DAVID BOWIE Tonight ratings distribution

(169 ratings)
Essential: a masterpiece of rock music(5%)
Excellent addition to any rock music collection(8%)
Good, but non-essential (28%)
Collectors/fans only (39%)
Poor. Only for completionists (20%)

DAVID BOWIE Tonight reviews

Showing all collaborators reviews and last reviews preview | Show all reviews/ratings

Collaborators/Experts Reviews

Review by ZowieZiggy

After the incredible success of the album Let's Dance as well as of the three singles from it, an old servant is back for "Tonight". But he won't be able to change the global mood of this album.

It is obvious that David is willing to recreate another smash hit album with "Tonight" but the song writing is just not on par. Same sort of post-disco beat for "Loving The Alien" which is over-extended and literally crumbling under heavy and useless orchestrations.

But what to say about "Don't Look Down"? A poor and syrupy reggae ballad of no interest at all. I guess that you know what to do. Press nextT. It is a cover from Iggy Pop's song featured on his album "New Values". But this version has absolutely none.

I remember that when I purchased the album at the time of release, I almost never listened to it after the first couple of spins. Only a few tracks were average to good, at best. And the cover version of "God Only Knows" definitely doesn't belong to this category. Bowie acting as a crooner in another poor and heavily orchestrated song. You know which key to press, I guess.

This album was (is) a major disappointment for me. Even if "Let's Dance" was not highly creative, at least it featured several excellent songs. On "Tonight", these are REALLY scarce.

David is trying the same recipe: releasing a different version of some songs that he wrote for his old mate Iggy Pop. This time, two songs from "Lust For Life" are featured. The title track (again, reggae oriented) featuring . Tina Turner on the backings. Poor, poor, poor. The listener has even to suffer a short marimba passage. What happened, David? The original version was waaaaay better, fresher and fun.

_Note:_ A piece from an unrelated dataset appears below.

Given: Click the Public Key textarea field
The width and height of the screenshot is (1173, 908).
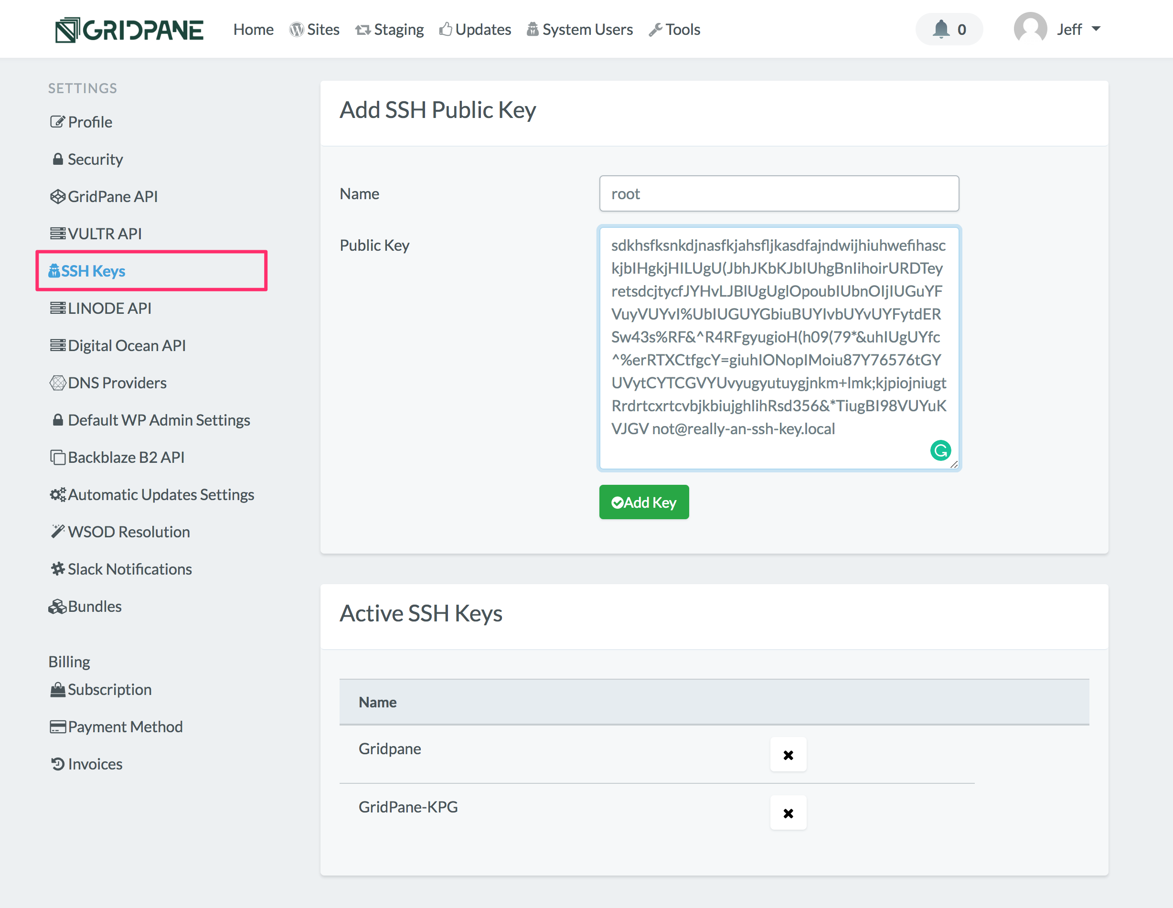Looking at the screenshot, I should (x=779, y=347).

Is this going to be a permanent "press next"T exercise? I haven't been used to this David!

The next one to show a new look is "Neighborhood Threat". The beat here being very close to "Modern Love". At least, it is catchy, dynamic and one of the best song so far (but this was very easy). But the rocking original also sound a lot better.

Under these circumstances, the hit "Blue Jean" almost comes as a relief, even if not grandiose. An extended clip (over twenty minutes) will make it famous. A good pop song, in the vein of what was available on his previous album. It reached number six in the UK and the eighth spot in the US.

Iggy is again "helping" Bowie in the song writing, but "Tumble & Twirl" is closer to the masquerade than to a good tune. It is obvious that David had absolutely no inspiration at all for this album.

It is full of existing songs (two he wrote for Iggy) covers (three, of which one song from Iggy in which David was not involved) and co-written tracks. One of the cover ("I Keep Forgetting"), is an old rock'n'roll tune from the early sixties. But you know what to do.

The last song is another blunder. "Dancing With The Big Boys". Co-written again (with Pop & Alomar). It is probably one of his poorest songs. When you know that this album reached the number one spot in the UK charts! Of course, if everybody bought it, listened to it two or three times (like myself), I can understand how it comes.

The good news about this album, is that it is a short one. But that's really the only one. This album is a nightmare. Bowie's "Abacab" if you see what I mean. Same rating.

What have you done, David?

Review by Easy Money
SPECIAL COLLABORATOR Honorary Collaborator / Retired Admin
2 stars In between two of his best albums, Scary Monsters (1980) and Black Tie White Noise (1993), David Bowie put out a series of dissapointing and lackluster albums. Tonight is one of those albums, and quite possibly the most lackluster of the bunch. This is a pretty uneven effort that has at least one great song, a couple that are OK and plenty that are awful.

The one good song on here, Loving the Alien, is classic Bowie in that it packs an album's side worth of material into a mini-epic seven minute artsy pop-rock song. This song holds up well against any material from his golden age of creativity (late 70s). Suprisingly, the next best thing on here are the two reggae songs. Usually reggae played by rock bands is unlistenable, but David has a pretty good understanding of the subtle nuances of this music. His fake Jamaican vocal styles are also suprisingly good and not embarrassing at all. Don't Look Down in particular is nice with Bowie combining his art-rock tendencies with the reggae style.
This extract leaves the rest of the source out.